Santos/SP
é o espaço físico que habito. Uma pequena ilha de 39,4 km2, com o
maior porto do país ao lado e muito mais pessoas e carros do que ela consegue
comportar. É uma cidade maravilhosa, mas como busca preencher as expectativas
de turistas, moradores, empresários e investidores, tornou-se uma colcha de
retalhos.
Desde
que cheguei a Santos, em 2009, reclamo do trânsito. É bastante complicado
atravessar a cidade, estacionar nos principais bairros é quase impossível e as
motos e bicicletas são insanas. Este era o pensamento da motorista de carro.
Naquela
época também percebi que a cidade de Santos é plana, completamente plana.

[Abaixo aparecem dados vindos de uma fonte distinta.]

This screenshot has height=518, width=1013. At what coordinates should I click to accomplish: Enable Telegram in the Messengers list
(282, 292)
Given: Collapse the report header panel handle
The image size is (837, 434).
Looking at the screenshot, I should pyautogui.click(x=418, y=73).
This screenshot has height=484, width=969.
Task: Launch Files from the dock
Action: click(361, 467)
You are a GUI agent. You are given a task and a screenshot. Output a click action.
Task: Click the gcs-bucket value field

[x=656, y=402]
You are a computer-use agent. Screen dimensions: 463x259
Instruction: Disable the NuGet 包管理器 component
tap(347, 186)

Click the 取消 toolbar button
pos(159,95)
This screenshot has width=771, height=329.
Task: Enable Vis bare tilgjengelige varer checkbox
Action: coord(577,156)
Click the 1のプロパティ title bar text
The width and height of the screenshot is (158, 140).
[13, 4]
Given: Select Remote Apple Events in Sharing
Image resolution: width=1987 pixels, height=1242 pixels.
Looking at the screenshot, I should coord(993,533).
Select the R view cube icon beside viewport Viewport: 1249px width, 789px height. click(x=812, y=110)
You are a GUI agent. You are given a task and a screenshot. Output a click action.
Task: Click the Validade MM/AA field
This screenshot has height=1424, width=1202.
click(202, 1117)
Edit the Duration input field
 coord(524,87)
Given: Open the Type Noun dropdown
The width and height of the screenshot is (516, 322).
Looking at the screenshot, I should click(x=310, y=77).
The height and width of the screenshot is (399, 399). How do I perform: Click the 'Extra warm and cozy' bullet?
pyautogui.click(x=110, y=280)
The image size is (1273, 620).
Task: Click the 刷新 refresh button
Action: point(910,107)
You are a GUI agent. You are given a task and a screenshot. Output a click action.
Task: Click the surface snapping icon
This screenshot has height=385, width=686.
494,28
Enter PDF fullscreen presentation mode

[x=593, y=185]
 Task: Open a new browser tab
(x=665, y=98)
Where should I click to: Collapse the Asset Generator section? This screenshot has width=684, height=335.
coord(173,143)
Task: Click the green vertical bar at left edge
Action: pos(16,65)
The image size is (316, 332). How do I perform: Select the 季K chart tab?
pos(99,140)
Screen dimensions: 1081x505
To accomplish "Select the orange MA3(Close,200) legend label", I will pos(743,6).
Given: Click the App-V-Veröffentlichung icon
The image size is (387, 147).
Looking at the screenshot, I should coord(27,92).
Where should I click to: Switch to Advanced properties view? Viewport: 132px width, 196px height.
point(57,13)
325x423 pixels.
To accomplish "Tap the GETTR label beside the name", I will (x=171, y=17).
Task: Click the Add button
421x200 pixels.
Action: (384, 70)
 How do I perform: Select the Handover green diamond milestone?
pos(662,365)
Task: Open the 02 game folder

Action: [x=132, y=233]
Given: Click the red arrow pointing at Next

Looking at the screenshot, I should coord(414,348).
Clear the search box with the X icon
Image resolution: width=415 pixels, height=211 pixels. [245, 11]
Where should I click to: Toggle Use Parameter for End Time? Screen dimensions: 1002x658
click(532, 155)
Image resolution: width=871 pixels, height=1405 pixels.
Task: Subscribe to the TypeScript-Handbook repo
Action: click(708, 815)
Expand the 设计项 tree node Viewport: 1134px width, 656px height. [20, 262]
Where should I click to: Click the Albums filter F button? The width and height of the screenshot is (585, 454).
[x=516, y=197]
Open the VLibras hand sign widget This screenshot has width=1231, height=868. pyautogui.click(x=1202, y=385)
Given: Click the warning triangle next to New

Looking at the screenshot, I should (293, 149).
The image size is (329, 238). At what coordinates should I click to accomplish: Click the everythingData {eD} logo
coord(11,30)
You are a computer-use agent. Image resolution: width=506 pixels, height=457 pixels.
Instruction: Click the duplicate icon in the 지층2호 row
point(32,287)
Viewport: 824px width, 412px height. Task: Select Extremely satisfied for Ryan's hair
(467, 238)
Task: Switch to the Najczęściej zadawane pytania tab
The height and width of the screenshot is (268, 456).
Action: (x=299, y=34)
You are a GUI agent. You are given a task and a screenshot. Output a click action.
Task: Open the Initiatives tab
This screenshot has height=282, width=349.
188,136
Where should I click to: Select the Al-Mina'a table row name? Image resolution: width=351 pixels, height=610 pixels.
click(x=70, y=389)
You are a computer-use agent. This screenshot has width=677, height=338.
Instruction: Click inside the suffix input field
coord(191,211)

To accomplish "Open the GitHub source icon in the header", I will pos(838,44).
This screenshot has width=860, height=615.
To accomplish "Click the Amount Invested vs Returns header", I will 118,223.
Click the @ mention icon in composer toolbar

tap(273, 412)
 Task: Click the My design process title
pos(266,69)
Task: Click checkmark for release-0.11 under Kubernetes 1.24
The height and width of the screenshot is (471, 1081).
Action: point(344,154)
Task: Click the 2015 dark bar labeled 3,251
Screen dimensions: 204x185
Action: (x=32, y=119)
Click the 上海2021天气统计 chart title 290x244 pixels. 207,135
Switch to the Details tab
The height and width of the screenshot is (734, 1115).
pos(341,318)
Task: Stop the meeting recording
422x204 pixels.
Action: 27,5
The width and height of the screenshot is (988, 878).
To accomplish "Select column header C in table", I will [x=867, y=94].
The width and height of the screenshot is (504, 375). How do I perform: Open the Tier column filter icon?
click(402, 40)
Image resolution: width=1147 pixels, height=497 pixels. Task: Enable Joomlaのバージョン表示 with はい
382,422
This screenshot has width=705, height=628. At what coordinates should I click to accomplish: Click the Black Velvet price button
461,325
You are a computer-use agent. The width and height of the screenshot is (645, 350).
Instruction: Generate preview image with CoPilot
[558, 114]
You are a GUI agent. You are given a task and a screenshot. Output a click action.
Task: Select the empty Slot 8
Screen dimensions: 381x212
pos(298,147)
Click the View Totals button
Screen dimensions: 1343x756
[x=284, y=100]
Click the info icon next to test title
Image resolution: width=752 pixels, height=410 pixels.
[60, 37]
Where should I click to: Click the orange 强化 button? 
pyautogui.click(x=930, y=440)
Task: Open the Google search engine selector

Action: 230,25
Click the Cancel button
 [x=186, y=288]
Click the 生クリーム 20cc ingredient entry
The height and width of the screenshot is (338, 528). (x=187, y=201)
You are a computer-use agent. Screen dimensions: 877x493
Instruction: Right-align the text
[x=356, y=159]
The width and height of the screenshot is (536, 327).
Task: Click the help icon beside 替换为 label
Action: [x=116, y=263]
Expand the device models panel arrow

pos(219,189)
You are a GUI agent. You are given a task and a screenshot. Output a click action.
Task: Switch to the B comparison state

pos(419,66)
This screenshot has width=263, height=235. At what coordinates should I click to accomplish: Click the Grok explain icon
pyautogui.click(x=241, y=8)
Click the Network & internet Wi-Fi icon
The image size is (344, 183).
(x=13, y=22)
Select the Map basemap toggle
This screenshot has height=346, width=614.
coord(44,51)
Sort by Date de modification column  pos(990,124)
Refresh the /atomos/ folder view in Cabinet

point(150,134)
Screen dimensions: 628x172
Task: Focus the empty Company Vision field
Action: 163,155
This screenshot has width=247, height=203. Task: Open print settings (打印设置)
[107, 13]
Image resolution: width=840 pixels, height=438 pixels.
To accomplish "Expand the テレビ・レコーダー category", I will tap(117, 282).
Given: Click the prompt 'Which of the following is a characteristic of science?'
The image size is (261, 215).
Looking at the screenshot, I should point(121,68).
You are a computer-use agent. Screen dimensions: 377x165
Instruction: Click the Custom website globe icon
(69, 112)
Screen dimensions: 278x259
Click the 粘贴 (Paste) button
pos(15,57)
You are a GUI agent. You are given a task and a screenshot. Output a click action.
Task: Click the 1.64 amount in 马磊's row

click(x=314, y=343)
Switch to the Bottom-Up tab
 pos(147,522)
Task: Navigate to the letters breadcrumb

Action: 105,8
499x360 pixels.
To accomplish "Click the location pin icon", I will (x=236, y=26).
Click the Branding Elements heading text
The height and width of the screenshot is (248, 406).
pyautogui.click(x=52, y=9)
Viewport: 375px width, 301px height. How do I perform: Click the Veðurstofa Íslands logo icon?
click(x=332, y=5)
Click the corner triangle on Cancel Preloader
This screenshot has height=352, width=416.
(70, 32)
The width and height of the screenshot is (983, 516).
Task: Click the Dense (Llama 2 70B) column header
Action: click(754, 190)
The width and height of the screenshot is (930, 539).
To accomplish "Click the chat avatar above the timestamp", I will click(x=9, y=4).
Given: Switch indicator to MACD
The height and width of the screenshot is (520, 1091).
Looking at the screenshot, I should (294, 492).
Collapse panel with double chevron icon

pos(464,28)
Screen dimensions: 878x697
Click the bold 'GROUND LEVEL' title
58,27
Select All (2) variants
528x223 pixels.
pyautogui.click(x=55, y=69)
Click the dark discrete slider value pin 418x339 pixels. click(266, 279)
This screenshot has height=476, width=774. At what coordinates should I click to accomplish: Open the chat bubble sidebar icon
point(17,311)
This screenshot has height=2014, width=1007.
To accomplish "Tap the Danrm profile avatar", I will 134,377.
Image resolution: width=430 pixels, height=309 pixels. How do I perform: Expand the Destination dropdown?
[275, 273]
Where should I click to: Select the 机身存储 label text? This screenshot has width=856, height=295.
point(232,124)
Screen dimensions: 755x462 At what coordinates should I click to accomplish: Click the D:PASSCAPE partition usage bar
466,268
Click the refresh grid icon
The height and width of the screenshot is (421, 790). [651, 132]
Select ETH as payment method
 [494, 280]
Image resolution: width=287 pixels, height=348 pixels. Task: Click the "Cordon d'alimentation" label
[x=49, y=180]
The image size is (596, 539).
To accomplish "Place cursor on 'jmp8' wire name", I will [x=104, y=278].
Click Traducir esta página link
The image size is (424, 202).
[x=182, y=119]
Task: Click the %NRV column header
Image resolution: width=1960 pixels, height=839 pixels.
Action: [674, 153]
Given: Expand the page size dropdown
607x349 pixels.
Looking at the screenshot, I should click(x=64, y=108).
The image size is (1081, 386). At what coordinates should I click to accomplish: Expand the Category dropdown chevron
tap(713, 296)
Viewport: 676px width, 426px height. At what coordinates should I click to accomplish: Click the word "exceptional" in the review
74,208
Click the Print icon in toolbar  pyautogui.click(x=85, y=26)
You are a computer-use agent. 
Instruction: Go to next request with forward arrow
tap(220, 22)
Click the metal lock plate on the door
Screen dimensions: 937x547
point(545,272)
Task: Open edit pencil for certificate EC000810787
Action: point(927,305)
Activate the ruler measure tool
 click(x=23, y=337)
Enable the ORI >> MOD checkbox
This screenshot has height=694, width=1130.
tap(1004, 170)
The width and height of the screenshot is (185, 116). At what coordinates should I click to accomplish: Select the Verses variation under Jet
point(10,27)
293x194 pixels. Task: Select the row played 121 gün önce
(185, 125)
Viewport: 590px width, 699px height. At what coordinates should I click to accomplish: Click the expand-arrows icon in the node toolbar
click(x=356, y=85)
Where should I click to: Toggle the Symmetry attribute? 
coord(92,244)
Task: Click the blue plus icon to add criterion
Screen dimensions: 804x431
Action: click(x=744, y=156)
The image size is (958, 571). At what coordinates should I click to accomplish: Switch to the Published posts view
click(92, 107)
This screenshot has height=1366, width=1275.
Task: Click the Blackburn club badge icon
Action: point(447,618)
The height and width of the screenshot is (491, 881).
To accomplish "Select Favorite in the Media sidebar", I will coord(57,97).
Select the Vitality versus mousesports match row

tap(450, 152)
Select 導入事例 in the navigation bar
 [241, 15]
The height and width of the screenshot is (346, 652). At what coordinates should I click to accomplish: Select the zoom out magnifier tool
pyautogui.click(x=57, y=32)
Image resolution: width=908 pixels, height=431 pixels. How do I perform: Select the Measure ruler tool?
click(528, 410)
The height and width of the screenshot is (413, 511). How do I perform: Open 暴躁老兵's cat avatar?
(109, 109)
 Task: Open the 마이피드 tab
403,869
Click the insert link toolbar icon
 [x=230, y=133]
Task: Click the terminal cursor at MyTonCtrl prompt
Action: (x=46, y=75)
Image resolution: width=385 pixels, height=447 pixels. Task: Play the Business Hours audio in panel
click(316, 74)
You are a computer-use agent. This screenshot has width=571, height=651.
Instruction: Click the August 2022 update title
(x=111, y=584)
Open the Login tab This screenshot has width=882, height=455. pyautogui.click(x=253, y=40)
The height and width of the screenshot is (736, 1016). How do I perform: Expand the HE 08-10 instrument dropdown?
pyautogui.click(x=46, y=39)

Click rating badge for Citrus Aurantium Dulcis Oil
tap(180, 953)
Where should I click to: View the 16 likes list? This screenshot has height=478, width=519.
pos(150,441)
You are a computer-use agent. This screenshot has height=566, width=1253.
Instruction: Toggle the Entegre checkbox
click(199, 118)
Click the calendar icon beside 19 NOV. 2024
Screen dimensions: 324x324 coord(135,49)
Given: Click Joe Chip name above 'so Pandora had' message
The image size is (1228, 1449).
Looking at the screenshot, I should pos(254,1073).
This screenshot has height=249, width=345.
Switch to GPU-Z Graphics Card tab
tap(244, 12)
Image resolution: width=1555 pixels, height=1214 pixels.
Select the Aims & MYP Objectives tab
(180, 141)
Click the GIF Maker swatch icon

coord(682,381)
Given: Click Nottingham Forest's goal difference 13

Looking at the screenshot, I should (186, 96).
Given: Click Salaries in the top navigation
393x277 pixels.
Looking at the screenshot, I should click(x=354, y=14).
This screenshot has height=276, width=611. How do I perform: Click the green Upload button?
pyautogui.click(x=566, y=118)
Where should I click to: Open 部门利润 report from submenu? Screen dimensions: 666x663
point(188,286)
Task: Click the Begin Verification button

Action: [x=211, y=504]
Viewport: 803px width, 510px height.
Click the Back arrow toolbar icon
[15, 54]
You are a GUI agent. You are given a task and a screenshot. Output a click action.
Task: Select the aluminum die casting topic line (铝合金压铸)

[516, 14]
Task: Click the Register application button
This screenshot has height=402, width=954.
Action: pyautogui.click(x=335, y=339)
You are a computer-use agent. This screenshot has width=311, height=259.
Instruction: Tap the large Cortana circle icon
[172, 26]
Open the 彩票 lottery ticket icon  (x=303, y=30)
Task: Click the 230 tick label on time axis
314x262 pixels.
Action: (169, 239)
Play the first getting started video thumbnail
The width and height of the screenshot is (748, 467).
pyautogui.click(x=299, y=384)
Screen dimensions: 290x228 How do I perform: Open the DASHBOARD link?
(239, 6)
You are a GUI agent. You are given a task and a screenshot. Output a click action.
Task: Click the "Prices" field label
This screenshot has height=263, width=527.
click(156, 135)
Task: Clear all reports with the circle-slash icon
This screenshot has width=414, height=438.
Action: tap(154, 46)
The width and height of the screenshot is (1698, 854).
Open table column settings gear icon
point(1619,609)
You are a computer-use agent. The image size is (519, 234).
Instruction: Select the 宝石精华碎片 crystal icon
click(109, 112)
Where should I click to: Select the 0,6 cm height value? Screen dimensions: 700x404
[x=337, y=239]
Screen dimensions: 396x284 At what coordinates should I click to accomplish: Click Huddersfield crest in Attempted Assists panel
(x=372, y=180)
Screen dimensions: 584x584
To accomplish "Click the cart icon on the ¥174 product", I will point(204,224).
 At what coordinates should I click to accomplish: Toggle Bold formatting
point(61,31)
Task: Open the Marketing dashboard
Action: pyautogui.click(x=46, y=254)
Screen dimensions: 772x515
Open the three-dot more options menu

Perfeita para andar de bicicleta sem muitas dificuldades. E pensava em ter uma
bicicleta para diminuir o nível de estresse que passava no dia-a-dia.
Comprei
uma bicicleta usada. Quando a faxineira me disse que tinha uma bicicleta parada
em casa, me ofereci para comprar a dela. Minha consciência dizia que isto seria
mais correto, ecologicamente falando, do que comprar uma nova.
Passei
uma semana equipando a bike – coloquei espelho, pezinho e uma cestinha na
frente para carregar minhas compras. A bike estava revisada e em perfeitas
condições.
Um
dos meus compromissos de rotina é andar 5 quarteirões às 11h da manhã de
sexta-feira. E foi neste dia que resolvi testar a bike, sair com ela pela
primeira vez nas ruas de Santos.
Desde
criança não andava de bicicleta, mas isso não gerou problemas. Andei pelo
estacionamento do meu condomínio como se andasse de bike diariamente. Moro em
uma rua de mão única, mas nem pensei em fazer a rota que faria de carro, fui
andando pelo caminho mais curto, no contrafluxo. Sim, porque assim eu
conseguiria ver os carros de longe e me defender deles.
Em
5 quarteirões quase atropelei dois pedestres que não olhavam para o lado de
onde eu vinha, pois o fluxo de carros vinha do lado oposto. Quando chegava
perto de alguém gritava: cuidado! Também quase fui atropelada por uma bicicleta
cheia de galões de água mineral que não sabia se ia para a direita ou esquerda
para desviar de mim.
Cheguei
tremendo. Eu deveria ter comprado um capacete. Imagina se algo tivesse
acontecido e eu caísse batendo a cabeça no chão. Nossa! Como a bicicleta nos
torna frágeis e expostos! E como o carro dá uma sensação de proteção. É uma
realidade, na bicicleta, como nas motos, qualquer acidente pode ser fatal.
Na
volta resolvi que andar na contramão era perigoso. Fiz um trajeto parecido com
o que faria de carro - 5 quarteirões se transformaram em 14 quarteirões.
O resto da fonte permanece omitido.